What about local authorities, by contrast? The National Audit Office has said:

“Local authorities do not publish systematic data to demonstrate how they are monitoring schools’ financial management and that they are intervening where necessary.”

There we have it: academies are properly regulated whereas local authority schools are not, according to the National Audit Office, regulated with anything like the same degree of intensity.

As laid out in the academies financial handbook, if there is any problem with their finances academies must ensure that they comply with the financial notice to improve and seek consent to any non-routine financial transaction. Local authorities, of course, have similar powers to suspend delegated financial functions, but there is no central record of their doing so in local authority schools, whereas there are many records and examples of academies and free schools being subject to precisely the sort of regulatory oversight that local authority schools lack. For that reason, academies and free schools are better regulated and better protected.

The hon. Member for Stoke-on-Trent Central mentioned one particular free school, the Al-Madinah free school, and there were certainly grievous problems there. However, that is just one school with problems; a number of local authority schools, unfortunately, also have the same ranking from Ofsted and have been graded as 4—inadequate—in every conceivable area. He has not mentioned them because he is entirely selective in his use of evidence. He has not mentioned Hawthorn primary school, Oakhill primary school, Newtown primary school, Doncaster Road primary school, St John’s primary school, Stanhope primary school, Long Cross primary school, Wellfield, Roydon, Rosebrook or a number of others. He has not done so because his selective use of evidence has been designed to discredit a programme under which, just a few weeks ago, he said he would put rocket boosters. The problem, I am afraid, is that those rocket boosters have blown up in his face.

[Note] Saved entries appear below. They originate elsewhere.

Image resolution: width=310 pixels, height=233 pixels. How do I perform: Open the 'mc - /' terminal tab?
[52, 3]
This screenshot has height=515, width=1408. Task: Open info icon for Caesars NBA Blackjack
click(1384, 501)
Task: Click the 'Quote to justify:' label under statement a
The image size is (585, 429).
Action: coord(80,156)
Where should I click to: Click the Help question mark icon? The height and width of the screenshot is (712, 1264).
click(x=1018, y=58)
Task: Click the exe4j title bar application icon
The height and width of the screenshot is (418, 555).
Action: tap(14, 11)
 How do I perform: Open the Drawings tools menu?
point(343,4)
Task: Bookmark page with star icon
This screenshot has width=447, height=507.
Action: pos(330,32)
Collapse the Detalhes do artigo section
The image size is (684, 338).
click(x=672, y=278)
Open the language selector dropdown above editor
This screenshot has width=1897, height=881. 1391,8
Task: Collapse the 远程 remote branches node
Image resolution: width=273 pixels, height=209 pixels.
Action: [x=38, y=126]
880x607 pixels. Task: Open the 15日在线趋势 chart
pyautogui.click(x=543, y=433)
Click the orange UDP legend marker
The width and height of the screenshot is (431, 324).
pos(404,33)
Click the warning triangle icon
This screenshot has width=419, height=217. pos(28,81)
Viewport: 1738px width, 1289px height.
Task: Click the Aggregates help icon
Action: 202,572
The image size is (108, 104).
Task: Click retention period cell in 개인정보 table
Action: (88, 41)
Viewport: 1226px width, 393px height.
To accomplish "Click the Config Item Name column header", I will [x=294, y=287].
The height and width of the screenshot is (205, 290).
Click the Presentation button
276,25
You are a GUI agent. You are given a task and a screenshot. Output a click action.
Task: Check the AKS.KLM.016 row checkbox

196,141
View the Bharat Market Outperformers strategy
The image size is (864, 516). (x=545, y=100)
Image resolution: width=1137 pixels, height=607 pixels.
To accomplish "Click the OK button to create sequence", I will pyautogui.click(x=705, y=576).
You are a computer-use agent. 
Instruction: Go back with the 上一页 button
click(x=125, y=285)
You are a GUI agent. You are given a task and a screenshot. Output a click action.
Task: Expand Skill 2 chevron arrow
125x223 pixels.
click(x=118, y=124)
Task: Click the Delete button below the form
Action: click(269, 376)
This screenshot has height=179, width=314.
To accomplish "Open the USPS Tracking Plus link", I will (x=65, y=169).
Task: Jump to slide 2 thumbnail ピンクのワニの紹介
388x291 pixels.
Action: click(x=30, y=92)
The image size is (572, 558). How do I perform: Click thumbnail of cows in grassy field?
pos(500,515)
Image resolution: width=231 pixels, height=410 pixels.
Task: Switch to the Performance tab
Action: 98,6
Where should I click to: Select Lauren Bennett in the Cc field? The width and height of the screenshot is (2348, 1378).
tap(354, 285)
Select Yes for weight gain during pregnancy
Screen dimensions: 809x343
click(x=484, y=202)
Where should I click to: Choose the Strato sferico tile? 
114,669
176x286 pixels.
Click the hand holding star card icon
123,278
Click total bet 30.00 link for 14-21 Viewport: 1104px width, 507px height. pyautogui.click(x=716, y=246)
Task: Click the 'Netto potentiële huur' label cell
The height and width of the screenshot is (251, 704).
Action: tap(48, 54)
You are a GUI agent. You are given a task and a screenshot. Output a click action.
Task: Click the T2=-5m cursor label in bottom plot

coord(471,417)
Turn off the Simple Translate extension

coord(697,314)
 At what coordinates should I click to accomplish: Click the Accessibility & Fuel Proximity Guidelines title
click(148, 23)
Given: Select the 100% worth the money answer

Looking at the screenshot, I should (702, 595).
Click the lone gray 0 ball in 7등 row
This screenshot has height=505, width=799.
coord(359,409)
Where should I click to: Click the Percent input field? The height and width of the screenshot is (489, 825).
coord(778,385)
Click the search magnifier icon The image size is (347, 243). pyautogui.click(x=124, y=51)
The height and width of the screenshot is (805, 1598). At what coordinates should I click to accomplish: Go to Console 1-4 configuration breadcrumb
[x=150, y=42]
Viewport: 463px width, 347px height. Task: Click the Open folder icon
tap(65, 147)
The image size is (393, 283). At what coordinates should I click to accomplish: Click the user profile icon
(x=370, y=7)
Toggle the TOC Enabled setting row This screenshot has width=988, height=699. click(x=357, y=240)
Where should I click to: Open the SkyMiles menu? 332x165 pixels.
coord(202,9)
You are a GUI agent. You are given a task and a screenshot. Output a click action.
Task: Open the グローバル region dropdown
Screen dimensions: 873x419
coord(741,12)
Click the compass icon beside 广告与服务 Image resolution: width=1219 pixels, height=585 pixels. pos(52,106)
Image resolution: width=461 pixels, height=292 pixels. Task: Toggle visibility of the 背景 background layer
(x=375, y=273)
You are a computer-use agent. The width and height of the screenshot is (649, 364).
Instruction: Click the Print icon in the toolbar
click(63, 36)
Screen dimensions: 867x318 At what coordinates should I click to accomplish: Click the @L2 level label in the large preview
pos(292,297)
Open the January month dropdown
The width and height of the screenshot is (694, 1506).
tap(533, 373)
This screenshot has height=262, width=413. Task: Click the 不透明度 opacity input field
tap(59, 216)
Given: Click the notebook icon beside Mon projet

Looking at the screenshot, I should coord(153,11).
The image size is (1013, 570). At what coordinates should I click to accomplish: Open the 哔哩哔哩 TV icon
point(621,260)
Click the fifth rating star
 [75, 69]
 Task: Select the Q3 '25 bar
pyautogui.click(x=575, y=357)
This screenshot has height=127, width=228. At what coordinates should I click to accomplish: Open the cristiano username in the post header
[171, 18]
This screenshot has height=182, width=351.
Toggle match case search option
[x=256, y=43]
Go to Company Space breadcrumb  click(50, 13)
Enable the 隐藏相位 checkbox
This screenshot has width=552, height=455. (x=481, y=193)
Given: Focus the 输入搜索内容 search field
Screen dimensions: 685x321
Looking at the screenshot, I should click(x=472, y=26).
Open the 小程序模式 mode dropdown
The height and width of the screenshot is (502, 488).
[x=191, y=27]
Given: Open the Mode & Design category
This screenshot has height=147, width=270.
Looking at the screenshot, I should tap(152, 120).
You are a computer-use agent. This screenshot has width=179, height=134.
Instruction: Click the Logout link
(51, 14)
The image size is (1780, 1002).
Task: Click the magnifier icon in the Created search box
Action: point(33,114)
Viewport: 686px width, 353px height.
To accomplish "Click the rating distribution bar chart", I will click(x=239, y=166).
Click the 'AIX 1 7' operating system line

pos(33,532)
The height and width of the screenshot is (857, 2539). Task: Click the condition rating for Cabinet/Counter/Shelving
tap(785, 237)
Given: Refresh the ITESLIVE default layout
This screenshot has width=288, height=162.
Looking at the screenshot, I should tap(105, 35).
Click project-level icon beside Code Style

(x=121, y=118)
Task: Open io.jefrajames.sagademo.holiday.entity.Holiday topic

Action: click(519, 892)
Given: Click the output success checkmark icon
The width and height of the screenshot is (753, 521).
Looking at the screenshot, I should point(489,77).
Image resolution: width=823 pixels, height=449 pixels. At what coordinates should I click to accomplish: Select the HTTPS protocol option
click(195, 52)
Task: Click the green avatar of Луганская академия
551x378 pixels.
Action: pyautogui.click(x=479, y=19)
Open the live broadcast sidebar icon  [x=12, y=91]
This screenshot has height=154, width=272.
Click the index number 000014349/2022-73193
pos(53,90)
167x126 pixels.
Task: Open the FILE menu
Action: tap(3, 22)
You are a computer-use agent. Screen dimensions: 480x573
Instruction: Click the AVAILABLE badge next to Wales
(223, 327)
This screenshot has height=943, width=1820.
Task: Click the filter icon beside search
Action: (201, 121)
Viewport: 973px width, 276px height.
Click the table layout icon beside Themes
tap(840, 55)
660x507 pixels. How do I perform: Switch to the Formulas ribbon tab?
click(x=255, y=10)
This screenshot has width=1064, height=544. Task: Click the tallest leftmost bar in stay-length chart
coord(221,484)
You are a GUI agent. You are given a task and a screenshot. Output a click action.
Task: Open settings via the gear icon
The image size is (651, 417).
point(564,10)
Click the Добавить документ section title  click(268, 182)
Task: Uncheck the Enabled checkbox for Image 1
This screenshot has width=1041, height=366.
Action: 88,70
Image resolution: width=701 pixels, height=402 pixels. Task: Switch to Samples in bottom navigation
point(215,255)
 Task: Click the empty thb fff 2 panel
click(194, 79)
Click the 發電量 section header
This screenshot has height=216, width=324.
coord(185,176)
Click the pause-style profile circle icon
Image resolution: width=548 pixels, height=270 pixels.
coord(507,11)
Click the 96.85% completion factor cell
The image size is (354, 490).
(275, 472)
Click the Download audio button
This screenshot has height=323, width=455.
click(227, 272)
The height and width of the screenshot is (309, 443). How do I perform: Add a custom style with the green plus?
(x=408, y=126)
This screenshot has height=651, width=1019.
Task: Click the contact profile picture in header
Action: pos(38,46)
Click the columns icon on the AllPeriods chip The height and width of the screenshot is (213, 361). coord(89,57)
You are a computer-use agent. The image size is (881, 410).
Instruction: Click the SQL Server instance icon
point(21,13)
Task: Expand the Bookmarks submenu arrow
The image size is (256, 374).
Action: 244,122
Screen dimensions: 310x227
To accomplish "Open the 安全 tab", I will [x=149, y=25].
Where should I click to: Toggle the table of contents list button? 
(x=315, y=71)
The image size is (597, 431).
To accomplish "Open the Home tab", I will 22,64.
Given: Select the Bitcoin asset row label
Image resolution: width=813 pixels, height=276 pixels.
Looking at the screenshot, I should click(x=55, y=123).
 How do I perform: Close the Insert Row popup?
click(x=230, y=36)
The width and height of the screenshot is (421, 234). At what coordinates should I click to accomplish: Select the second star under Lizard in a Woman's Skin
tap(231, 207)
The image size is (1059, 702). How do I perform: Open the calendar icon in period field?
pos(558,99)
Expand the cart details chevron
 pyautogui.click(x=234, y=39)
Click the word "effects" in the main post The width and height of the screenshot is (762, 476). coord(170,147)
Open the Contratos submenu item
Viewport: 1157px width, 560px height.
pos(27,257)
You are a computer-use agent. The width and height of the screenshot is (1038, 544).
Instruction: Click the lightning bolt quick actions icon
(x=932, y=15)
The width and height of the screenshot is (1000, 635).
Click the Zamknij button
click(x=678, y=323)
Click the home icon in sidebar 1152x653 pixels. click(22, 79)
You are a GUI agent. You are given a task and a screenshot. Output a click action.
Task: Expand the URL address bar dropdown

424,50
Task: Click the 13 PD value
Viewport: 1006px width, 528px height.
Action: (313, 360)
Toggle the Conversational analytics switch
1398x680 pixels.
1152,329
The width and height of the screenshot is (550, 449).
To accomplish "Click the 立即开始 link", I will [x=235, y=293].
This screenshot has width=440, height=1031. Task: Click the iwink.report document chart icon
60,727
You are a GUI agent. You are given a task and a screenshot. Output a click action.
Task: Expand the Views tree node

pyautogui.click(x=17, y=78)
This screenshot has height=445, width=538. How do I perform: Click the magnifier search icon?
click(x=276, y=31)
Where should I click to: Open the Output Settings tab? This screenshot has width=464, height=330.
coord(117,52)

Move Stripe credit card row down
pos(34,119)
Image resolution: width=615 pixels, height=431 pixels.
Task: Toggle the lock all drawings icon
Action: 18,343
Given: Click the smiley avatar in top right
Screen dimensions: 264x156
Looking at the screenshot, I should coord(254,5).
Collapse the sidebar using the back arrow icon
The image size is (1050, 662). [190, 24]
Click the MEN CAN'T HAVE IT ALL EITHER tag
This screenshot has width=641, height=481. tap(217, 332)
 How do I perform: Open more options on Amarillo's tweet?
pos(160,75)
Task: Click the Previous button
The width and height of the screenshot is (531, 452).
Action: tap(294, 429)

As a historian, the hon. Gentleman should know that excessive reliance on just one source leads to errors. Of course, there have been other historians whose selective reading of evidence has allowed them to make a splash at times in the past, such as Hugh Trevor-Roper, for one, with the Hitler diaries. But although he caused a stir, he also sacrificed his credibility permanently. That is what the hon. Gentleman has done by refusing to acknowledge the brilliant record of free schools overall. He has refused to acknowledge that 50% of new local authority schools have been rated good or outstanding in the latest Ofsted ranking, whereas 75% of free schools have been ranked good or outstanding. The evidence overwhelmingly shows that where it counts, free schools are outperforming local authority schools.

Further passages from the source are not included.